Aldo (21-1) has been extremely confident in his language leading up to this fight, saying on UFC 156 Countdown that he isn’t worried about Edgar’s boxing or wrestling, and that he is also going to lose power with the cut in weight.
I asked Frankie if he feels Aldo may be fooling himself or if he is taking him a little too lightly going in.
“If he does it will be a mistake on his part for sure,” Edgar said. “You know I don’t know if this is just what he’s telling himself or if it’s his team telling him but I think he’s going to be prepared and he better be. I’m prepared.”
Aldo, 26, also stated confidently that Edgar has never faced someone as technical and explosive as he is. Edgar doesn’t necessarily disagree.
“It’s true of course because I think every fighter has their own way of fighting, but BJ was pretty technical you know, he’s got some of the best boxing in MMA, if not the best so Aldo comes more with kicks and knees but he’s pretty technical nonetheless.”
This is not at all unchartered territory for Edgar. He finds himself up against a seemingly unbeatable foe in Aldo, and was in a similar situation in his lead-up to the Penn fight.
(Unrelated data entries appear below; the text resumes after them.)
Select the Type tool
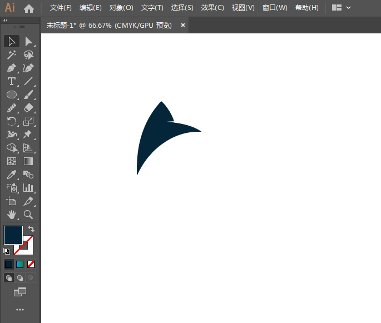Viewport: 381px width, 323px height. [11, 81]
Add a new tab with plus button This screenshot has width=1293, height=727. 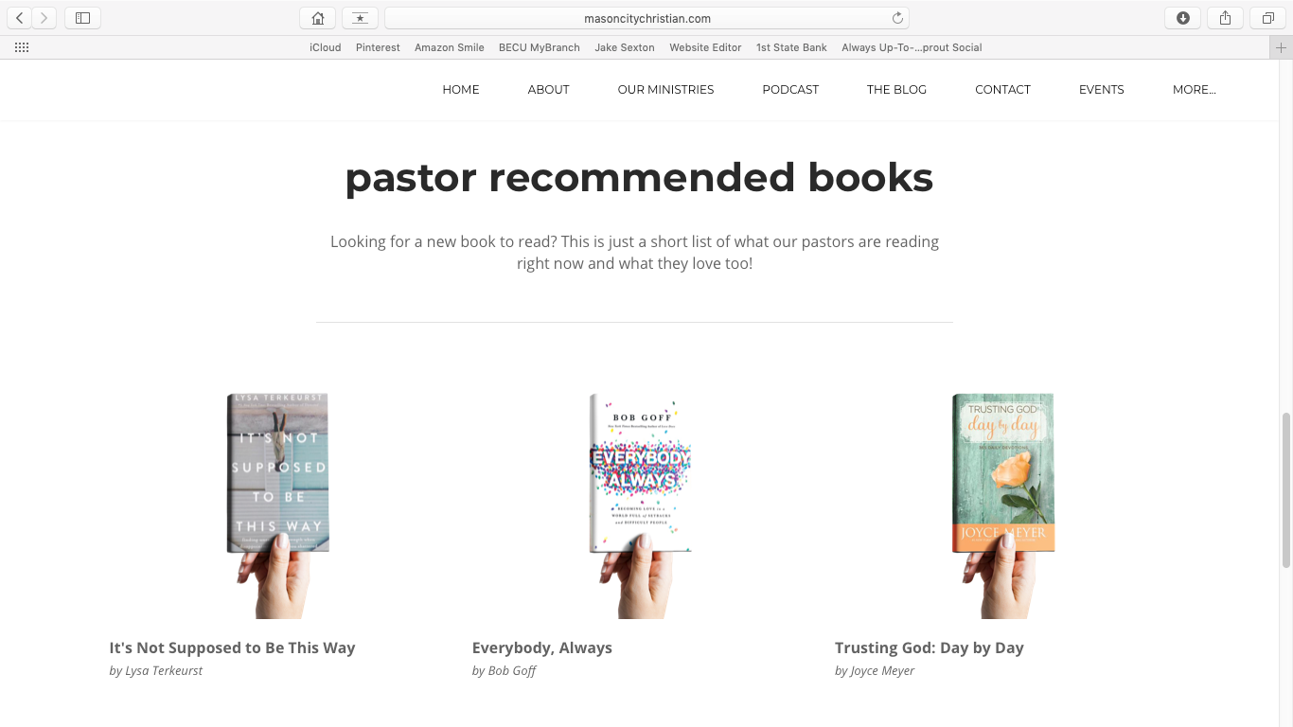point(1281,47)
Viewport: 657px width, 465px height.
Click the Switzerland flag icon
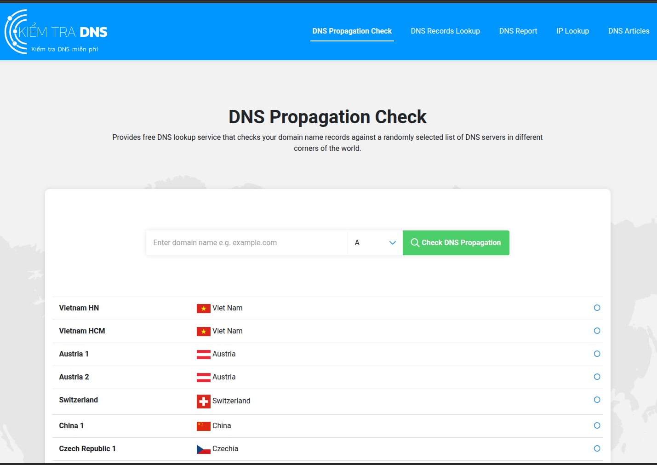pos(203,402)
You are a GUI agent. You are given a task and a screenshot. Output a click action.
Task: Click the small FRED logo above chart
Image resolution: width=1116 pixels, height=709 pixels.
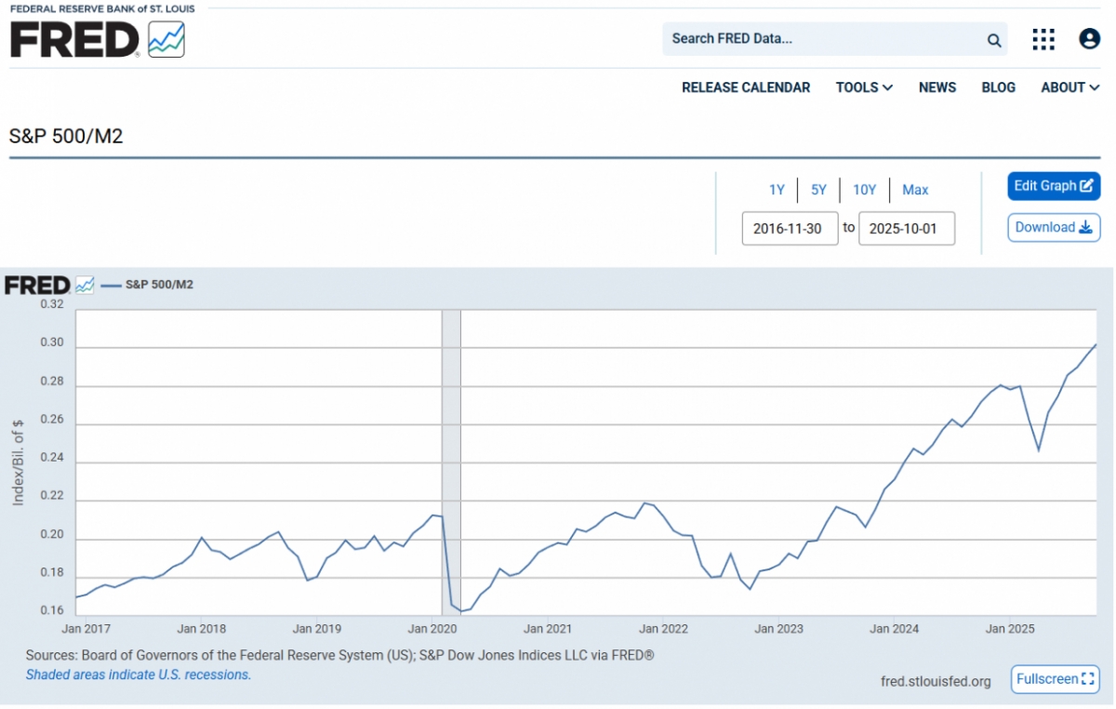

“I don’t really pay attention to what people say, pretty much most of my fights I am the underdog and it has never mattered as long as I get my hand raised, if I prove people wrong by doing so then so be it.”
After Aldo’s last win in Brazil, he electrified his home crowd by running into the throng and celebrating with his fans, almost causing a riot in the seats. Edgar is coming full circle with this fight, as he made his UFC debut six years ago also at a Super Bowl weekend show in Las Vegas at the same venue, the Mandalay Bay Events Center. There at UFC 67 in February 2007, he defeated Tyson Griffin by decision.
If he wins, will he pull an Aldo and run out in to his sea of fans?
“No probably not,” Edgar said. “I consider Las Vegas more neutral territory you know, if it was Jersey, it would be my backyard and then maybe.”
If Edgar is able to get the win, will he stay at featherweight permanently and defend the belt — or does he have something else in mind for his future?
For example, asking for a champion vs. champion super fight to settle unfinished business at lightweight.
“We’ll have to see how it plays out and take it from there; I don’t want to look too far ahead. I don’t know what the UFC or Dana and Lorenzo want either so there are a lot of different factors that could play in to that.”
Of course, it is always possible if Benson Henderson drops the belt to Gilbert Melendez in April and he has a large task ahead of him first.
Either way, Saturday’s bout is high risk, high reward for Edgar. A win and he gets all the accolades and the sky’s the limit for his future. A loss and it’s major limbo for the former champ.